Taufe, psychologisch gesehen, ist ein Geschehen der Ich-Konstitution, was die Entwicklungs-Geschichte der Kindheit neu aufrollt und die Verletzungs-Geschichte des Erwachsenenalters aufdröselt und auf eine neue Grundlage stellt. Es ist eine Heilungsgeschichte. Von hier und heute an beginnt eine neue Geschichte im Leben dieses Menschen, der die Initiation erfahren hat. Er ist jetzt Teil einer neuen Gemeinschaft und folgt einem Weg, der nicht nur aus ethischen Normen und Werten besteht, sondern begleitet wird von der Gegenwart eines himmlischen Du, das die Seinen in unverlierbarer Gemeinschaft zum Ziel begleitet.
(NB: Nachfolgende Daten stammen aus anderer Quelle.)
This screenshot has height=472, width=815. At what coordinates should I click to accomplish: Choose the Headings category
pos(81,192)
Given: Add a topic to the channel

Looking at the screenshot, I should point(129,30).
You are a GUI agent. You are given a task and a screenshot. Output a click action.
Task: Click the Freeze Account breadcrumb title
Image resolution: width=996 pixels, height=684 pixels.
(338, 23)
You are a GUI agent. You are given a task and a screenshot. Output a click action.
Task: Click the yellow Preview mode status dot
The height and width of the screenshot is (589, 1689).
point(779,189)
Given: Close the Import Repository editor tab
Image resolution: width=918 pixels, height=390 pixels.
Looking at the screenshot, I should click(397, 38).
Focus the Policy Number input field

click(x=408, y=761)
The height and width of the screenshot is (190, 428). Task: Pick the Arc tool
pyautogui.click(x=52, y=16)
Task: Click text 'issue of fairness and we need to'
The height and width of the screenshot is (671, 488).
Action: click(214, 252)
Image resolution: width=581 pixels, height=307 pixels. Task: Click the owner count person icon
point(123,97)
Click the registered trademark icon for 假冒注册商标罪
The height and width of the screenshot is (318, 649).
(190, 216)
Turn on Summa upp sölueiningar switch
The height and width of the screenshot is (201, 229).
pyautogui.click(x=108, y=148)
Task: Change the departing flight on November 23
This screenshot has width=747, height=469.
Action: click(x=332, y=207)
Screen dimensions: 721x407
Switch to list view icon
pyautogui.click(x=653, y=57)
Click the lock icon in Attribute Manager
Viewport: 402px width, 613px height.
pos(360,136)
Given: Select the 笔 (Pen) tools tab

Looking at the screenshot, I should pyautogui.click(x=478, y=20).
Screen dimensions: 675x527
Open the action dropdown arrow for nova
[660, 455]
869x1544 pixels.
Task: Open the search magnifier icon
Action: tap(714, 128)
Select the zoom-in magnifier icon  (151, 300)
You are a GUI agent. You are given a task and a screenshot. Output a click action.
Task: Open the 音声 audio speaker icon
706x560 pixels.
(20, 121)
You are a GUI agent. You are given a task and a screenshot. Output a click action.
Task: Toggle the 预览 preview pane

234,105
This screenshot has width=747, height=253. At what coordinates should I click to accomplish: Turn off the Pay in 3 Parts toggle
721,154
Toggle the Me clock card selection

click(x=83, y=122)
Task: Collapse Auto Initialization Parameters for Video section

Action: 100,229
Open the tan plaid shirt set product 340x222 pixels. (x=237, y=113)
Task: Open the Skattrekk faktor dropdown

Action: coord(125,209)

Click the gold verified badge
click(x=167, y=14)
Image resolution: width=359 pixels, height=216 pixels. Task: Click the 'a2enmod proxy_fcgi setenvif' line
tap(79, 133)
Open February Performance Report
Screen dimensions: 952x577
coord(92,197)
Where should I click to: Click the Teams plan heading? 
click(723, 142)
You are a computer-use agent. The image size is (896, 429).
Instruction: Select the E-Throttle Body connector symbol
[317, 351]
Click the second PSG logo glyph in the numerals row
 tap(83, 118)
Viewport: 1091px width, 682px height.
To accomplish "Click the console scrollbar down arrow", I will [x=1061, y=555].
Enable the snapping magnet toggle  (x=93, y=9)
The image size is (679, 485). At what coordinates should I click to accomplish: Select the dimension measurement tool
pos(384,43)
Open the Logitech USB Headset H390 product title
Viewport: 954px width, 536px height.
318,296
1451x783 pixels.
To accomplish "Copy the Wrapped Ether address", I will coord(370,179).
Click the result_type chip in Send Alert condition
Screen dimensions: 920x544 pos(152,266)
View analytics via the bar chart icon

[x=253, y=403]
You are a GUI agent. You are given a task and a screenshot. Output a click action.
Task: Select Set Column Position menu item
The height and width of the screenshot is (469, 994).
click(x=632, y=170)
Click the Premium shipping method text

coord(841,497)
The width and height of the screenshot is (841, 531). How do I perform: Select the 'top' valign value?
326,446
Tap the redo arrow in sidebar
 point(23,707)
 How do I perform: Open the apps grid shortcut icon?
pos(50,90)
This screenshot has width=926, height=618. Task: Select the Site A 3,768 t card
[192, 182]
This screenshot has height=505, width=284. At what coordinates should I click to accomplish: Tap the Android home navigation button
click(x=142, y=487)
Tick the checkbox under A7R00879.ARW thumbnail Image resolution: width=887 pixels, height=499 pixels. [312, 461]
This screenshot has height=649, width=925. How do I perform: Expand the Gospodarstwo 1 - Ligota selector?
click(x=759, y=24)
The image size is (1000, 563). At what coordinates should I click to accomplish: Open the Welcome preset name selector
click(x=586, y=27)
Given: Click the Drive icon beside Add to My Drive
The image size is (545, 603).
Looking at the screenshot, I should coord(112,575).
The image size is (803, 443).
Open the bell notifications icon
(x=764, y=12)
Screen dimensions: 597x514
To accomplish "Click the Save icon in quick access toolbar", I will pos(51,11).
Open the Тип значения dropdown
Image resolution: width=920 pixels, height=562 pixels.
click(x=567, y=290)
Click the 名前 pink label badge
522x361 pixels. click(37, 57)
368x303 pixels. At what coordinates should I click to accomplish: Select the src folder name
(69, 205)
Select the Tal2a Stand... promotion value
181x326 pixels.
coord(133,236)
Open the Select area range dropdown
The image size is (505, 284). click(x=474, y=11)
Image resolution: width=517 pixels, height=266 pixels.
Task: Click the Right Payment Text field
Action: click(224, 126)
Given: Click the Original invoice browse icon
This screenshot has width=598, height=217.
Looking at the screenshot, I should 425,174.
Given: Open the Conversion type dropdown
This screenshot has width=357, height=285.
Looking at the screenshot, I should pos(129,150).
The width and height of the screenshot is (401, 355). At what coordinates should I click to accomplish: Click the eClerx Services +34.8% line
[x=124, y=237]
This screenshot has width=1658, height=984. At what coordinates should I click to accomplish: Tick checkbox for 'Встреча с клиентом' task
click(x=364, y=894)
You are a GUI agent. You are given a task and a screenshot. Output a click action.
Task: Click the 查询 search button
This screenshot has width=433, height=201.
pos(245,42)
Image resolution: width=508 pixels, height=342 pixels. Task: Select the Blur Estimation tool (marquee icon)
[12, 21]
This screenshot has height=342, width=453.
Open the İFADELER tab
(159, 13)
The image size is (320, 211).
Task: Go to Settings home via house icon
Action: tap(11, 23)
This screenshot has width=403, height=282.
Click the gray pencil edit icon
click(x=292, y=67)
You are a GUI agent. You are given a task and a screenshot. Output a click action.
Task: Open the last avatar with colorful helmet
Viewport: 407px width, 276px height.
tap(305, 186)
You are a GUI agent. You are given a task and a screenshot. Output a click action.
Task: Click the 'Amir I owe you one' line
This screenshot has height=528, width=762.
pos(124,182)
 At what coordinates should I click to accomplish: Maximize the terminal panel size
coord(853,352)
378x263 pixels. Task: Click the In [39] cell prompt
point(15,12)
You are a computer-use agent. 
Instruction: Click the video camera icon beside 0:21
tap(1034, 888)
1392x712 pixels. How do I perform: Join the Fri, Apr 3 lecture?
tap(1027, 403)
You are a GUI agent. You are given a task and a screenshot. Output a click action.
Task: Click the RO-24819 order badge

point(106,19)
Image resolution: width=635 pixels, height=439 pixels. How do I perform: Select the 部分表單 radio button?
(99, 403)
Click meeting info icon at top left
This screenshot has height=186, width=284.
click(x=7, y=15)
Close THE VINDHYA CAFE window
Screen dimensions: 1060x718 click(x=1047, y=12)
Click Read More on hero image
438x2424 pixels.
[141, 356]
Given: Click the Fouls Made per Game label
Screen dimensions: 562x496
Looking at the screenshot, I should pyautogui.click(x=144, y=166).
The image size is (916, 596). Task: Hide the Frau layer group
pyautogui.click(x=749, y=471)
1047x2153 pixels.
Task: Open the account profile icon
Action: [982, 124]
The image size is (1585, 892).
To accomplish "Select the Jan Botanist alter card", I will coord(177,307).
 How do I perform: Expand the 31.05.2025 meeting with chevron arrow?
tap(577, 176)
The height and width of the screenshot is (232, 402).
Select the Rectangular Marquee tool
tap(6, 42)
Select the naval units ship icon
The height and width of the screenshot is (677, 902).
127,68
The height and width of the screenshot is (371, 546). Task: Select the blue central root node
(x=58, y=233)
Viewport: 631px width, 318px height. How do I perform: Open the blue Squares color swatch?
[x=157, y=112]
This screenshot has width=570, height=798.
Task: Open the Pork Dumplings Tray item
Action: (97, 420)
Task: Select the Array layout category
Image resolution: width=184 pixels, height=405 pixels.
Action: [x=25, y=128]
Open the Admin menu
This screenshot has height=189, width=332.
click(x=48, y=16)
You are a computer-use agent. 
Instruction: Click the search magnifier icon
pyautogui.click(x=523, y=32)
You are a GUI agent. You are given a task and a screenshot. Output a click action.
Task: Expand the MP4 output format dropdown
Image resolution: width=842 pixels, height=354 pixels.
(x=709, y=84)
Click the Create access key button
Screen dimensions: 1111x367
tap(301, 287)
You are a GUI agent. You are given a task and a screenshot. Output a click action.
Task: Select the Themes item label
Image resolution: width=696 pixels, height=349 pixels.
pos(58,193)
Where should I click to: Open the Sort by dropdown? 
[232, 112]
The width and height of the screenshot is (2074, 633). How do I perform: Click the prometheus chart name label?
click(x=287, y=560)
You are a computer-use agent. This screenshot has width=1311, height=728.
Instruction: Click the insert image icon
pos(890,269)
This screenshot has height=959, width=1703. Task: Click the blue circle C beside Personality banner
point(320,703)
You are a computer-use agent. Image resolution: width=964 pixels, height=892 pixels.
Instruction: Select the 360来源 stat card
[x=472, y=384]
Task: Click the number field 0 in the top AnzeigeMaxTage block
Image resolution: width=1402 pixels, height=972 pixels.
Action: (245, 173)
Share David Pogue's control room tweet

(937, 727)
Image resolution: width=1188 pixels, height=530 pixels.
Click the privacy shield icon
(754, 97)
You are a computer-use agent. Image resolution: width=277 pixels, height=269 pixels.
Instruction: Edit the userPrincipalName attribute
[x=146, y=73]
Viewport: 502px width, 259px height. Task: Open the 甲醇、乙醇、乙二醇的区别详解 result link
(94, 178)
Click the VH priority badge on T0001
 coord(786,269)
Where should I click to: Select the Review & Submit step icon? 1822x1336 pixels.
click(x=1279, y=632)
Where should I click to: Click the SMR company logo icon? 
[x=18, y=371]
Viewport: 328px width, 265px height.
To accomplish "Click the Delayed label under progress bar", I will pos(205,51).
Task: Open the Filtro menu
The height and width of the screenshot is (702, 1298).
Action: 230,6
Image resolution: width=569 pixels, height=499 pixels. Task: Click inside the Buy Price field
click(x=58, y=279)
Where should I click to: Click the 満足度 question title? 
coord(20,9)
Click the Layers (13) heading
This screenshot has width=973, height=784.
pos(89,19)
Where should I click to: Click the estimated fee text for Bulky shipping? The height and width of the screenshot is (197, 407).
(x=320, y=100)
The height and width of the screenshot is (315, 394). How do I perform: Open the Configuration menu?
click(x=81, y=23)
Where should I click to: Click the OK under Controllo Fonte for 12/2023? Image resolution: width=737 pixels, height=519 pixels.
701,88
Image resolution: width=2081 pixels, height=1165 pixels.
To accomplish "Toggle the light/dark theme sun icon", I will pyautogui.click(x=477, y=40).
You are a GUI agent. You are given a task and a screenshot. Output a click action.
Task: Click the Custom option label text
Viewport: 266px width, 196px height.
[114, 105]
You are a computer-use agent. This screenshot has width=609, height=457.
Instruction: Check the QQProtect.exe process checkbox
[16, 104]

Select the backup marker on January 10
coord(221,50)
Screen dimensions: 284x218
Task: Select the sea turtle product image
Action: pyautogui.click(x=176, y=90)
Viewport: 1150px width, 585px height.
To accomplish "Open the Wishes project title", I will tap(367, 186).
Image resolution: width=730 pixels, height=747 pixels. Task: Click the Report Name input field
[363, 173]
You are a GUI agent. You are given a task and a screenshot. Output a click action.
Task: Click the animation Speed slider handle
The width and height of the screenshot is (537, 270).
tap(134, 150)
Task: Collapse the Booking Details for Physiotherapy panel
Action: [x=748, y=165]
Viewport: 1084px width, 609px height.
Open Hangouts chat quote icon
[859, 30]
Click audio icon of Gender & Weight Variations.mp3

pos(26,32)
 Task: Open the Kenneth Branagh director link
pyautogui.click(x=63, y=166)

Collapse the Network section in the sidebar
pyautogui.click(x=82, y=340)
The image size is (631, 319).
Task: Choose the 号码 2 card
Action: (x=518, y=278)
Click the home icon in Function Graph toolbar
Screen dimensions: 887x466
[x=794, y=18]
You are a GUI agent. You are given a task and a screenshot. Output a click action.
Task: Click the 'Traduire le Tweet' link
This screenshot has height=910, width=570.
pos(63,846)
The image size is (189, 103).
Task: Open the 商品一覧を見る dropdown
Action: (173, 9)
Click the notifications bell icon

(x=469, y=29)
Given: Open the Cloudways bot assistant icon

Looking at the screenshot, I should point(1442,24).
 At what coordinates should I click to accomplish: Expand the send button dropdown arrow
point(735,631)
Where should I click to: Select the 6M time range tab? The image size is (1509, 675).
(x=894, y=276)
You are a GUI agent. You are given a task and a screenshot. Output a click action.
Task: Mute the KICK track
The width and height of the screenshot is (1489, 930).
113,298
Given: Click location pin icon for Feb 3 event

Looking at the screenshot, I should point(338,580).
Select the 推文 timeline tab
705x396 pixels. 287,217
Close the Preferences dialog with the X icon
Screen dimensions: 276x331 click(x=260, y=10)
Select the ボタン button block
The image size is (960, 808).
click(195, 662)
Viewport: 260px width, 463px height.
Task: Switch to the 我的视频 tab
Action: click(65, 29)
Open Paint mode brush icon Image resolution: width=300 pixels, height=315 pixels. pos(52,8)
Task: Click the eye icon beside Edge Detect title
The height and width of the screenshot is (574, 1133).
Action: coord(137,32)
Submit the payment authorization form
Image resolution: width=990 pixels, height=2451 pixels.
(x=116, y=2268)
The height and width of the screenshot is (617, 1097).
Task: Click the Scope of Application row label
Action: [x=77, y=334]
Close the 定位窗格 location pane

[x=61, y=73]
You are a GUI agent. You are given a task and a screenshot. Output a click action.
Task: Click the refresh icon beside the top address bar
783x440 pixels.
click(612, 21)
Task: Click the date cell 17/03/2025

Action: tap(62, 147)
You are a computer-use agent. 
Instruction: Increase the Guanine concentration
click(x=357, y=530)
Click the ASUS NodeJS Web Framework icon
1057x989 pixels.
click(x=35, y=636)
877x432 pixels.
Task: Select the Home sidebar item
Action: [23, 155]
Die Taufe ist Teil einer Erlösungsreligion. Diese erzählt die Geschichte der Wirklichkeit nicht als tragisches Geschehen. Da gibt es einen Anfang, ein Ende und eine Vollendung am Ende des Wegs. Dieser Weg ist von Anfang an viel zu gross für das ethische Wollen des Menschen. Er findet sich ja in der Welt vor, hat sie nicht gemacht. So kann er sich als Teil verstehen und im Glauben lernen, sich getragen zu fühlen von diesem göttlichen Du, das am Anfang steht aller Wirklichkeit und das noch am Ende stehen wird. Die «Nachfolge» auf seinem Weg umfasst auch viele Handlungen, die seiner Verantwortung anvertraut sind, aber sie allein würden das Ziel nie erreichen, genauso gut könnte der Mensch versuchen, mit den Armen zu rudern um in den Himmel zu fliegen. Aber auch Flugzeuge erreichen diesen Himmel nicht. Er umschreibt die Vollendung, wenn Gott alles anschaut und sagt: «Siehe es ist sehr gut!» (Gen 1,31) Da wird das verletzte Recht geheilt und Tod und Leid werden in einer neuen Schöpfung aufgehoben.

Eine Aufgabe für die Kirche
Damit hilft die Kirche, wenn sie es denn versucht, den Menschen in der Krise unserer Zeit. Sie kommt ihnen nahe in der Verkündigung, in der Seelsorge, in Gottesdiensten und in der Feier der Sakramente, die fühlbar auf einen Weg begleiten und das Abenteuer einer neuen Geburt mitten in Angst und Not erfahren lässt. Sie ist die kulturelle Kraft, die alle Gegensätze vermittelt und neues Leben möglich macht.